### PASSAGE TO READ
[Start of section]

Tuesday, January 31, 2006

Where do baby librarians come from?

Betsy asks below, in Why Do Librarians Eat Their Young?, "why do practicing librarians insist on experience when hiring newly graduated librarians? This seems both impractical and cruel, doesn't it?"

Betsy raises some good points about practical training for law librarians, and in fact that is a major emphasis of the law librarianship program at the University at Buffalo. We do everything we can, short of tackling the students in the hallway and forcing them into a seat at the reference desk, to make sure that our JD/MLS students gain practical experience before they graduate. We do this in a number of ways:

(1) Practicums and internships. This semester we have two students in the MLS program doing practicums with us. We have also been able to place students in practicums in law firm libraries and the Erie County Law Library, and even, for one student who commutes from Rochester, in the Appellate Division Library, the largest court library in western New York. None of this is unusual; most library programs offer credit for practicums, but with a large program it can be hard for students to find a library that is willing and able to host them. That's why I have worked with my colleagues Jim Sahlem, Joan White, and David Voisinet to find practicum opportunites for students who want them.

What probably is unusual is the degree of support and encouragement the JD/MLS program receives from the Law School. Just as students in the MLS program are able to earn credit for practicums, students in the JD program are able to earn three credit hours for doing a law library internship. Requirements for both practicums and internships are similar: students focus their work in one department (most often Reference, but depending on interest and skills it may be in AV, computing services, or technical services), but also spend time observing in other departments. Students also complete a research paper or a project (such as a training manual for a department, or even a video tour), and give a presentation on the project to the law library faculty.

2) Graduate Assistantship. This is our second year of offering a graduate assistantship for an exceptionally qualified student in the law librarianship program. The Graduate Assistant works as an equal member of the Reference staff, staffs the library as the sole Reference librarian on Sundays, and works closely with faculty in our document delivery and research assistance service.

3) Mock Interviews. We are currently in the middle of our annual round of mock interviews. Since our dual-degree law librarianship program tends to attract students interested in academic law librarianship, we want to make sure that our students are prepared for the prospect of a day-long law school library interview. We have three students doing mock interviews this semester.

[End of section]

### ENTRIES SUPPLIED

[Start of section]

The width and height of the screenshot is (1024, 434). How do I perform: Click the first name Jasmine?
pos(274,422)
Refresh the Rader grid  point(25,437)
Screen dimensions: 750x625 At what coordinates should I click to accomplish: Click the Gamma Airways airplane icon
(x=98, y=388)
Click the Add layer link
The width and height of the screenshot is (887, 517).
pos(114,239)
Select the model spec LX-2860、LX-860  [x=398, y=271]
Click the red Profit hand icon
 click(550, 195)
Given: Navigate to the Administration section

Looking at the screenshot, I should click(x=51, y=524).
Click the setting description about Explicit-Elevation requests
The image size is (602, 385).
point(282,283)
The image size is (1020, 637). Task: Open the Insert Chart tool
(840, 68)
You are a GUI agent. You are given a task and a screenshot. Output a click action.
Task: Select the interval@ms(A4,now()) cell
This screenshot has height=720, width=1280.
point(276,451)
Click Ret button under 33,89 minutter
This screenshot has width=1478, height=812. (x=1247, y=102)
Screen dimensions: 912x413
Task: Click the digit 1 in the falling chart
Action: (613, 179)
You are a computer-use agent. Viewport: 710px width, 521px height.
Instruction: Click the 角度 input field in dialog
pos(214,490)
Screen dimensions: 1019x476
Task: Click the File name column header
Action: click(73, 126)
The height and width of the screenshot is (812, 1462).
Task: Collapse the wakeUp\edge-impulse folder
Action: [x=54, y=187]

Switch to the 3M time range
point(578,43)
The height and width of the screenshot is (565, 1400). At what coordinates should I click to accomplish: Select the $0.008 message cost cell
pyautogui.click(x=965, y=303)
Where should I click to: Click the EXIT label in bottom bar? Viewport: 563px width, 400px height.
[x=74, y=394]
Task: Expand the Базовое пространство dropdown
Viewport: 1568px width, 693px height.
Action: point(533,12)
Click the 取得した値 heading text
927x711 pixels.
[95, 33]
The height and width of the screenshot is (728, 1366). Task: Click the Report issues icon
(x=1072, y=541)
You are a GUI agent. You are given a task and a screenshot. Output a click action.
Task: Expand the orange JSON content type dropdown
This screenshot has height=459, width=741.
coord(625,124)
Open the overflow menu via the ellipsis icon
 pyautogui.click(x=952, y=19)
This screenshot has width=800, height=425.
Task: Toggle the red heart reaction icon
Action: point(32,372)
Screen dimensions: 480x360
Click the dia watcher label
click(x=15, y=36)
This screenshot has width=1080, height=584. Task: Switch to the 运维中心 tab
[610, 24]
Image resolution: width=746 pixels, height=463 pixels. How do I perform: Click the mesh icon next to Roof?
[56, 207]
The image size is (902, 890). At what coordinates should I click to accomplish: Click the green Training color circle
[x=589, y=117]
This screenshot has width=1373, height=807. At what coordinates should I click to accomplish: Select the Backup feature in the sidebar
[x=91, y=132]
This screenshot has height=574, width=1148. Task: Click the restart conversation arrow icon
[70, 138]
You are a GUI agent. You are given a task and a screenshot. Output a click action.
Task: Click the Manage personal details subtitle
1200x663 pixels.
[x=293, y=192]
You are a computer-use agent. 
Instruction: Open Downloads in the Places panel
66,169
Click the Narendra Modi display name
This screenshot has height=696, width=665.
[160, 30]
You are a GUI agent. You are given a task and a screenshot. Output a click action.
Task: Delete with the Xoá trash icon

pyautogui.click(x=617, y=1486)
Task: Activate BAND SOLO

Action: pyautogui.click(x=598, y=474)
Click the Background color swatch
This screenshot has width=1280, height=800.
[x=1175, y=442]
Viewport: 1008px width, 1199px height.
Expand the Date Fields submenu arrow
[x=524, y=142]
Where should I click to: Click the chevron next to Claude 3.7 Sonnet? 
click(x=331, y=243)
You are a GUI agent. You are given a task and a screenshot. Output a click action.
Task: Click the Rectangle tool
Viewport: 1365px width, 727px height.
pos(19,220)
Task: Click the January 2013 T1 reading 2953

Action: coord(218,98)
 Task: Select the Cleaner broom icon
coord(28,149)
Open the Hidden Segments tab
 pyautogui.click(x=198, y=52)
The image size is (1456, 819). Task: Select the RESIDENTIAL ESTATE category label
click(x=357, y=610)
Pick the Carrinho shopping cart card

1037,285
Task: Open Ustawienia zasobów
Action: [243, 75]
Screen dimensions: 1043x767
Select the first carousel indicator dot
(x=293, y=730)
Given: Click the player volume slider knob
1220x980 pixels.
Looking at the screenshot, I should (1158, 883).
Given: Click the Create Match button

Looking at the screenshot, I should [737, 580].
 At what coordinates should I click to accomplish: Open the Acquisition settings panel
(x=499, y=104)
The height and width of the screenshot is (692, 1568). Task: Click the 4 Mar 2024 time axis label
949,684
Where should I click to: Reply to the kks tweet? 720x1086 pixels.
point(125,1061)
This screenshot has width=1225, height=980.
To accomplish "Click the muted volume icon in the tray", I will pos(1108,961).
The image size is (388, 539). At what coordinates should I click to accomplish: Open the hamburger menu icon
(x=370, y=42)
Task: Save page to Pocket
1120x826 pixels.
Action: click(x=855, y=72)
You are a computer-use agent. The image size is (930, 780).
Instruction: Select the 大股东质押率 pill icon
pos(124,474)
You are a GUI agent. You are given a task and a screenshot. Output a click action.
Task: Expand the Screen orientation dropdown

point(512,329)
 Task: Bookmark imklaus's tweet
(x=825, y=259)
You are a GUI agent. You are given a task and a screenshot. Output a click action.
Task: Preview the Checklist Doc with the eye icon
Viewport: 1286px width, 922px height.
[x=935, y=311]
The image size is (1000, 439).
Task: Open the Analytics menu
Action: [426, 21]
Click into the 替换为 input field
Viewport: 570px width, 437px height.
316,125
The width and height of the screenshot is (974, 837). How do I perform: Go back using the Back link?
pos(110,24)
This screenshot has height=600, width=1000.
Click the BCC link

[End of section]

### PROBLEMS AND TASKS
a – According to the blog post on training law librarians, how many credit hours can JD students earn for a law library internship?
b – In the blog post on training law librarians, which departments can practicum and internship students focus their work in?
Answer from the blog post alone.

### RESULTS
a – Three credit hours.

b – Reference, AV, computing services, and technical services.